The local public school, naturally, is LBJ Elementary. It's where the 36th president went to grade school, though he learned to read at age 4 in a one-room school 14 miles and a million flowering bluebonnets west of here.

It was in that school, now restored, that Johnson signed the Elementary and Secondary Education Act of 1965. The "original education president," the National Park Service guide tells a group of us on tour, signed 50 major pieces of school legislation and believed "the only valid passport from poverty is an education."

It seemed appropriate to visit Johnson's beloved Hill Country exactly 34 years after he signed the ESEA on April 11, 1965. Congress is struggling with reauthorization of Title I, the cornerstone of the Great Society program.
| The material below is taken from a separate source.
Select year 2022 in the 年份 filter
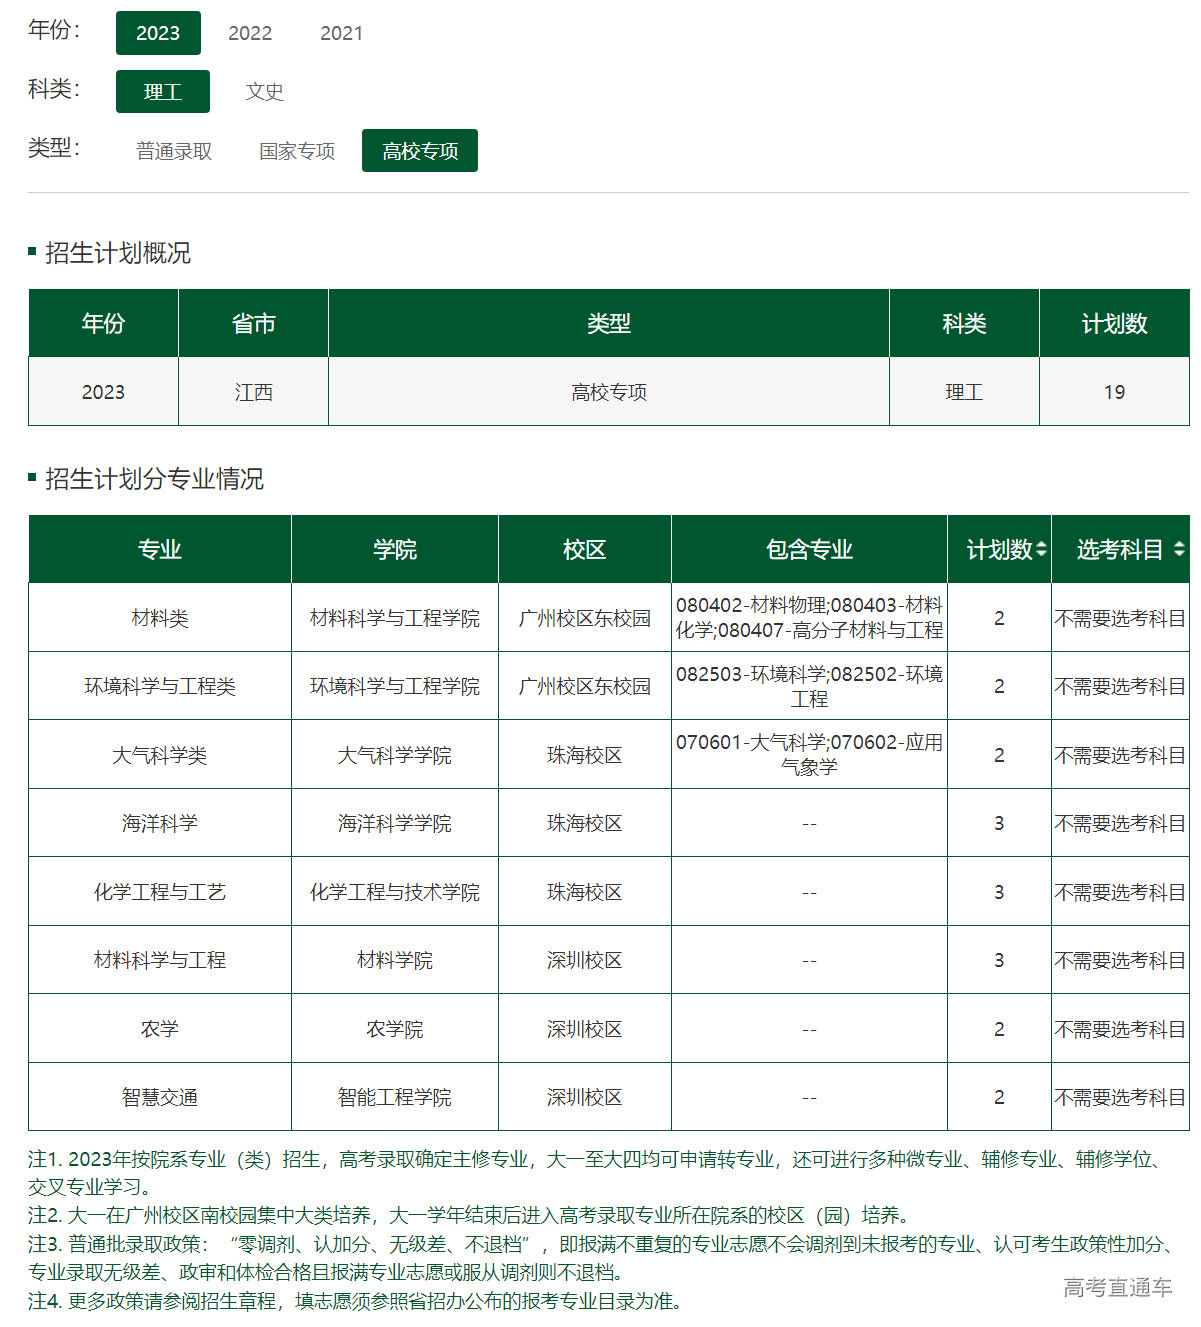point(250,33)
Though Title I has funneled $120 billion into low-income schools, conservatives maintain it has done little or nothing to improve the relative achievement of poor students.

LBJ Elementary isn't a Title I school, though about a third of its pupils are eligible for free lunches (another program bearing the LBJ brand). Nor is the school on the National Park tour, though maybe it should be. The marquee out front proclaims LBJ an "exemplary school" in Texas' statewide testing program.

This means LBJ pupils scored 90 percent or better in all of the tests of the Texas Assessment of Academic Skills (TAAS). Ninety-six percent of Lyndon Johnson's spiritual descendants here passed the TAAS reading test in 1998, and 94 percent of the school's low-income youngsters aced the reading test.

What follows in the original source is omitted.